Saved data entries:
============================================================

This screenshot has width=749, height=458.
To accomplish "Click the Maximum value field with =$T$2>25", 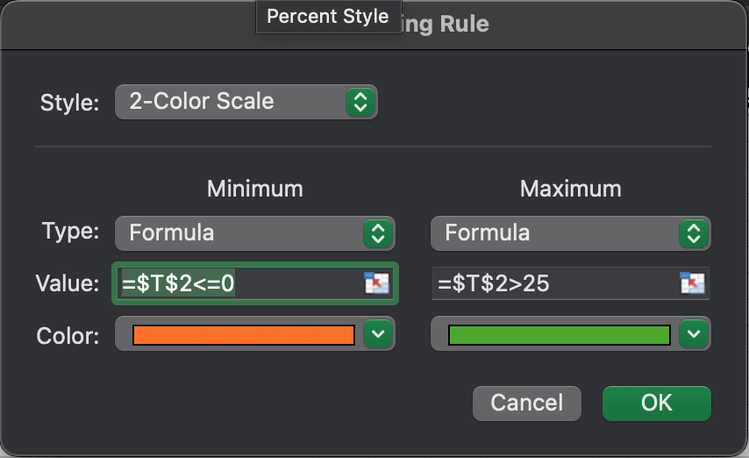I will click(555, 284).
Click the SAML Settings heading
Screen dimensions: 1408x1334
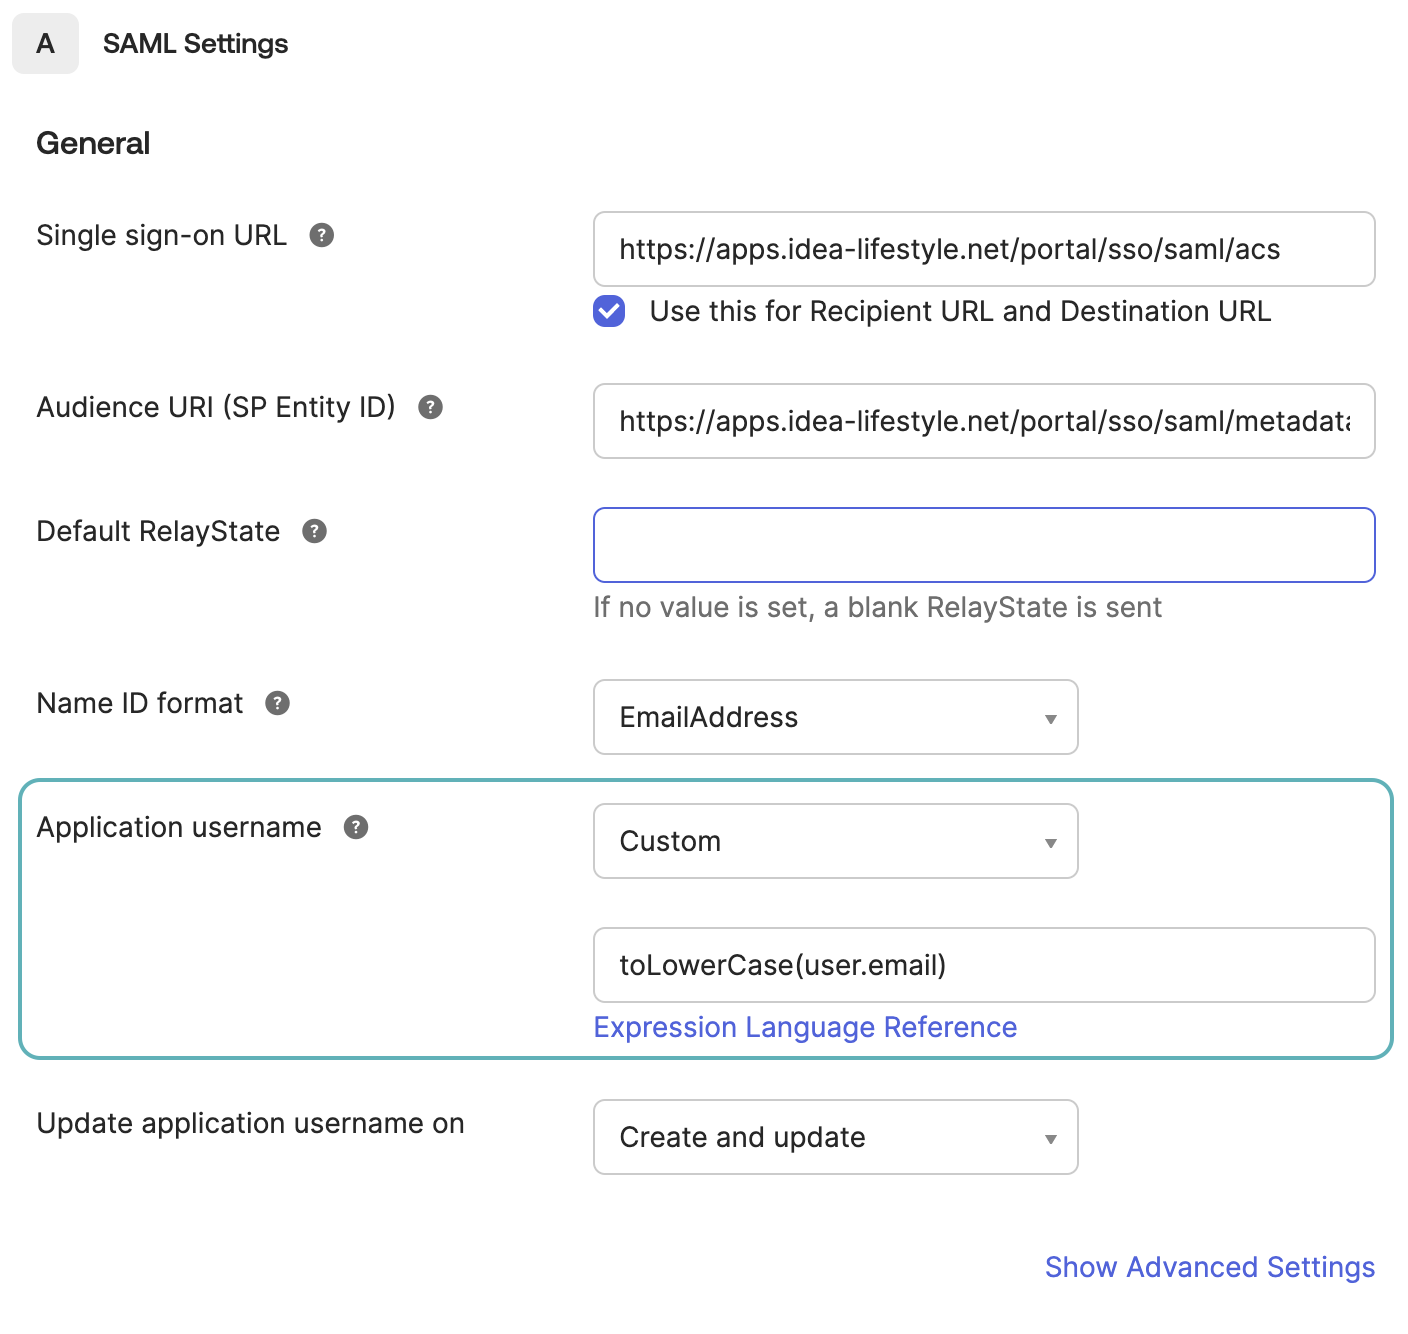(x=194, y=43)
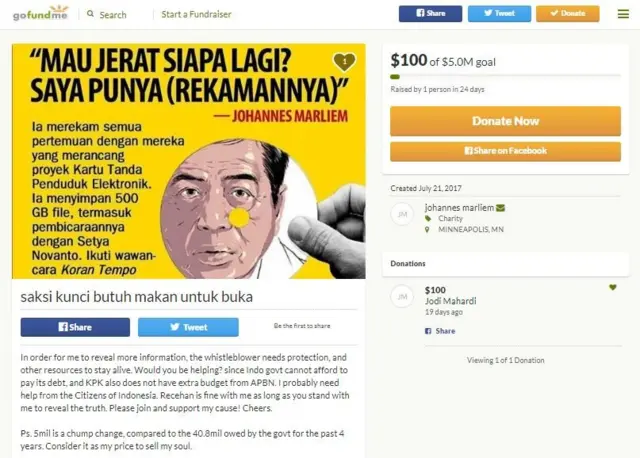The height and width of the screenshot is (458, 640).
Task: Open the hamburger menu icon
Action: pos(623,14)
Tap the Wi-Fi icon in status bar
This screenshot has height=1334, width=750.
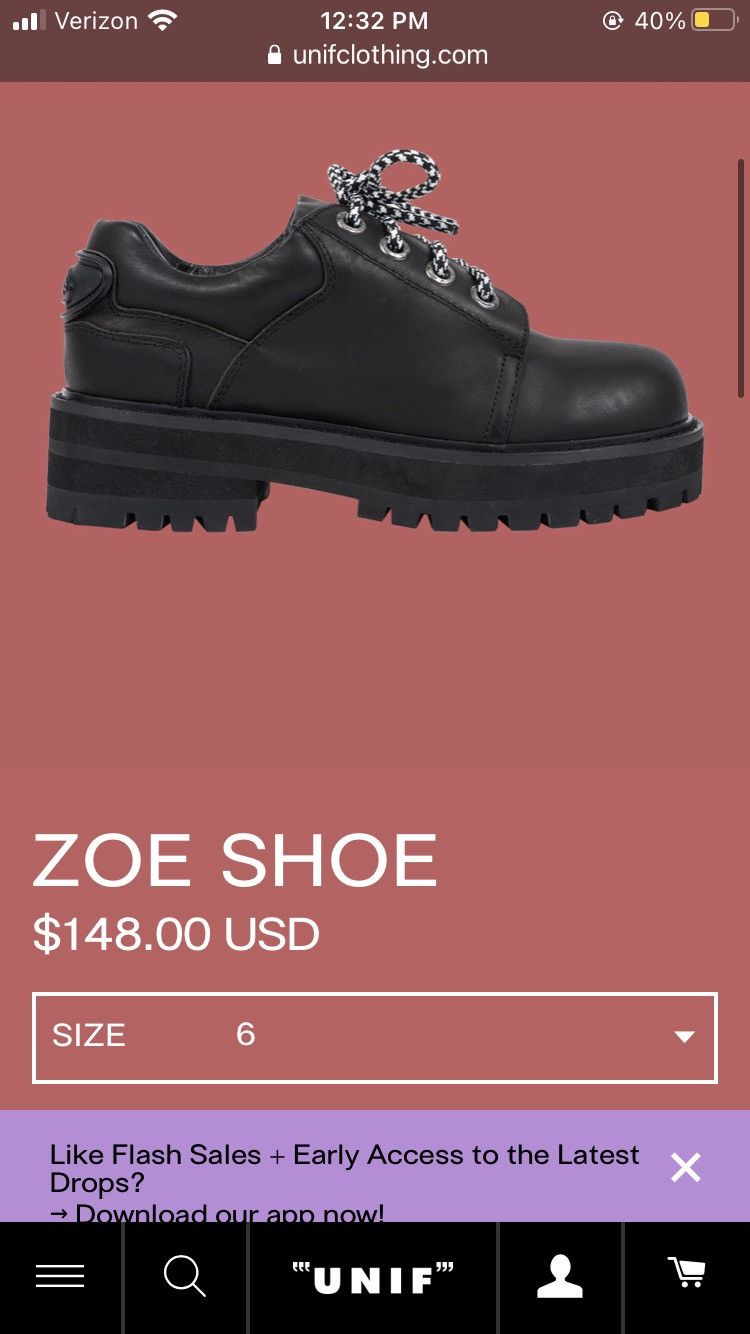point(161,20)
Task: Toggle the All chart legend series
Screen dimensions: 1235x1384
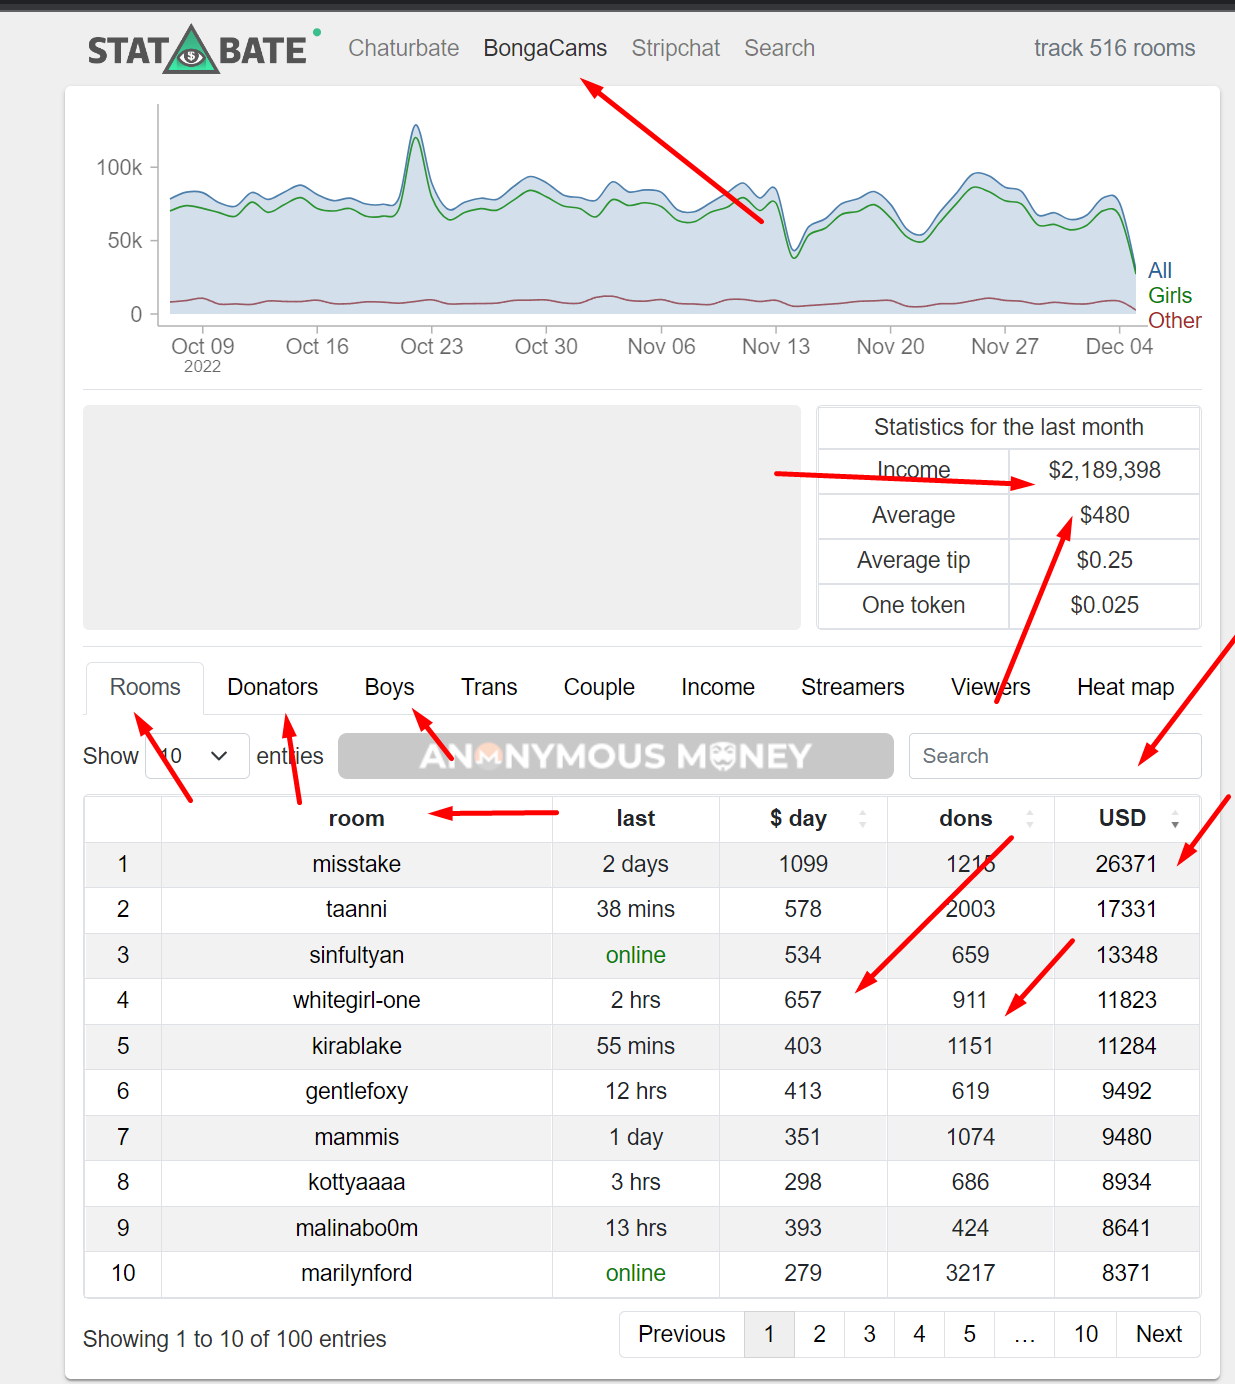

============================================================

* _Exercise instructions_
Copy nothing outside the span: please output the lines from the one with "Tap the Wi-Fi icon in status bar" through the end of the entries above, and skip the pictures.

* _Output for this exercise_
Tap the Wi-Fi icon in status bar
This screenshot has height=1334, width=750.
point(161,20)
Task: Toggle the All chart legend series
Screen dimensions: 1235x1384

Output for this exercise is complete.